Supplied records
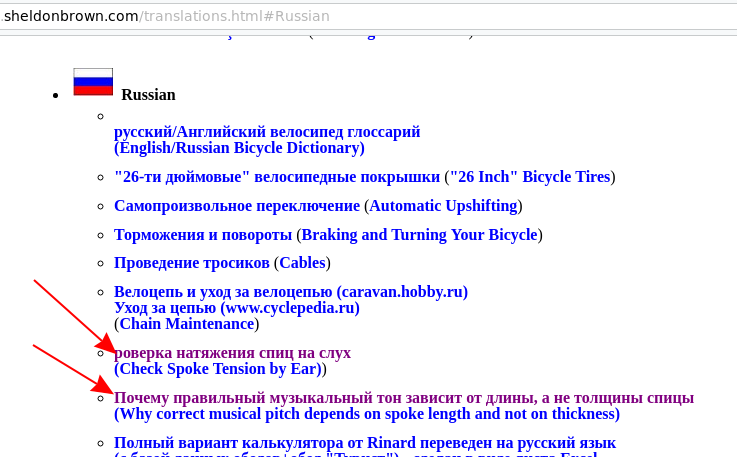737x457 pixels.
Task: Follow the Cables link
Action: (x=302, y=263)
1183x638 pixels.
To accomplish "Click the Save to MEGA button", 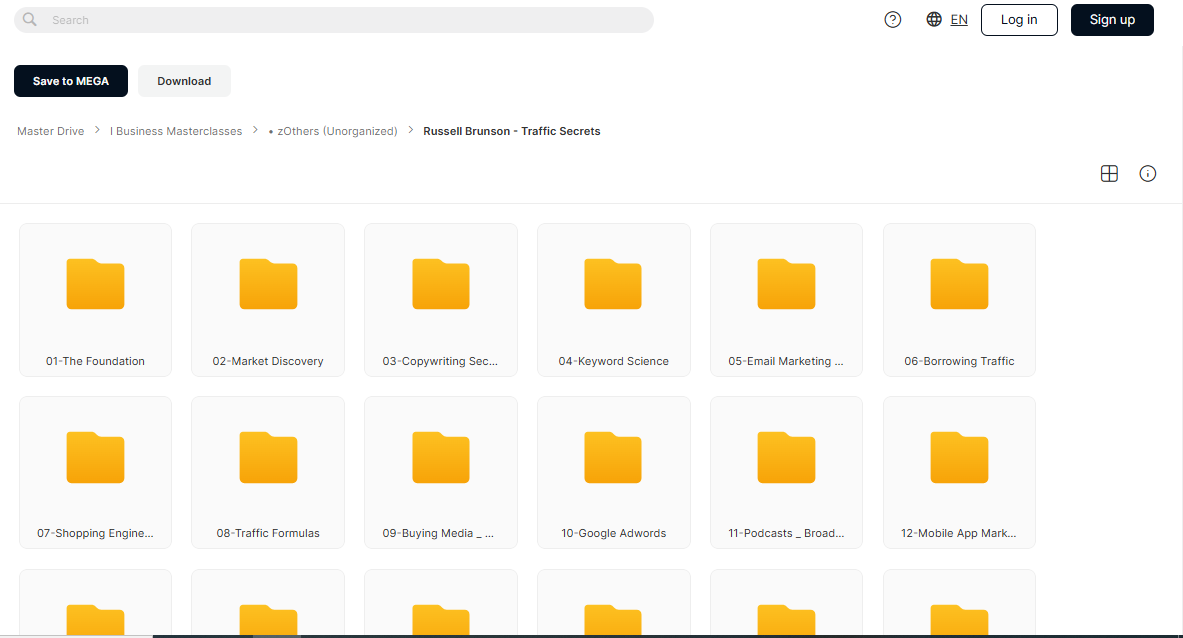I will click(x=71, y=81).
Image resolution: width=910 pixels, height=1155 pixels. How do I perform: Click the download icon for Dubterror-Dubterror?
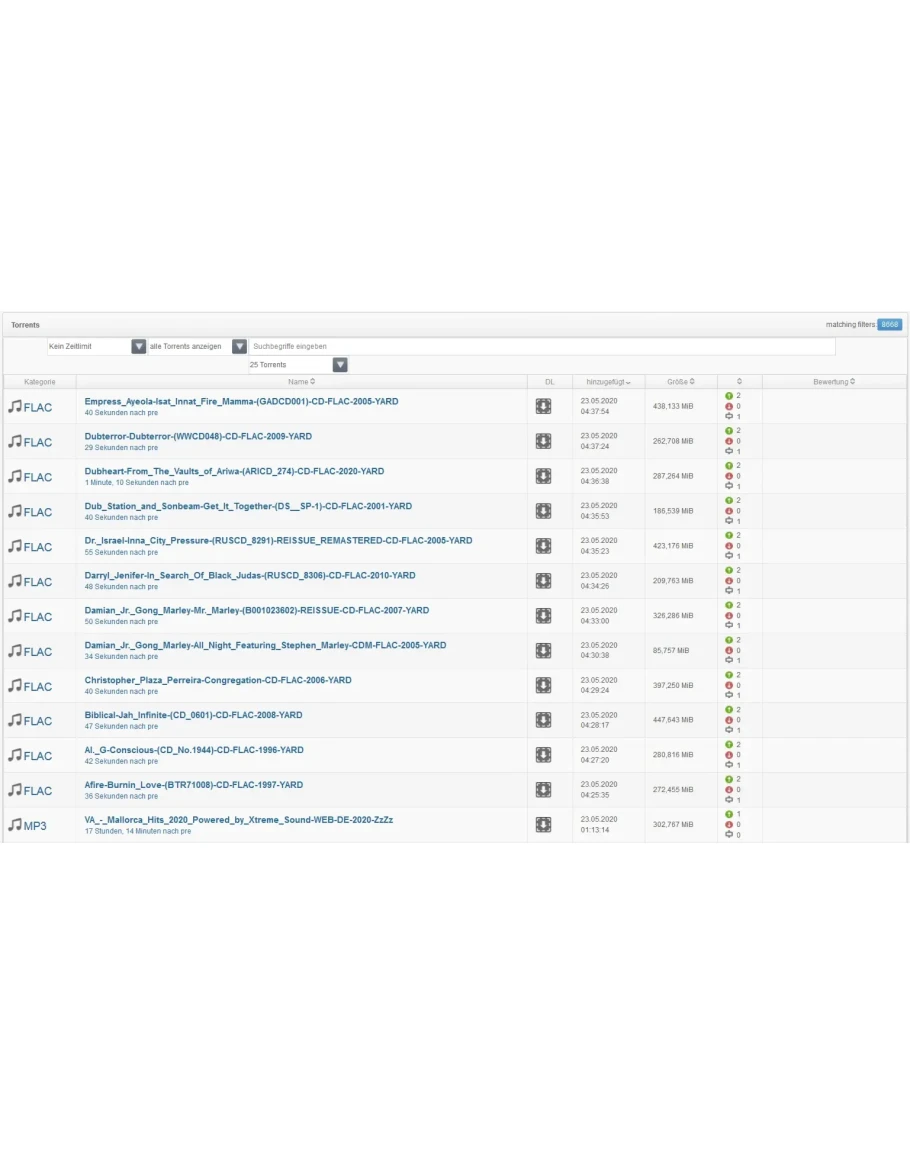[x=543, y=441]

What this task involves
Starting with the line that contains "Image resolution: width=910" and going on through the end of the items, write those lines out again with "download icon" changed to "download link" and everything else kept the same. Leave the pictures out.

Exercise response
Image resolution: width=910 pixels, height=1155 pixels. How do I perform: Click the download link for Dubterror-Dubterror?
[x=543, y=441]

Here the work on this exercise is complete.